=== Datos para procesar ===

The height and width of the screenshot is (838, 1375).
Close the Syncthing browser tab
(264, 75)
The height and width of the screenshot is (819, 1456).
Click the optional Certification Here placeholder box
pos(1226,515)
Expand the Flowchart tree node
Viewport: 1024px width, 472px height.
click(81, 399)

===

• _Ejercicio_:
Copia al pie de la letra todas las líneas de los datos de arriba.

• _Respuesta completa_:
The height and width of the screenshot is (838, 1375).
Close the Syncthing browser tab
(264, 75)
The height and width of the screenshot is (819, 1456).
Click the optional Certification Here placeholder box
pos(1226,515)
Expand the Flowchart tree node
Viewport: 1024px width, 472px height.
click(81, 399)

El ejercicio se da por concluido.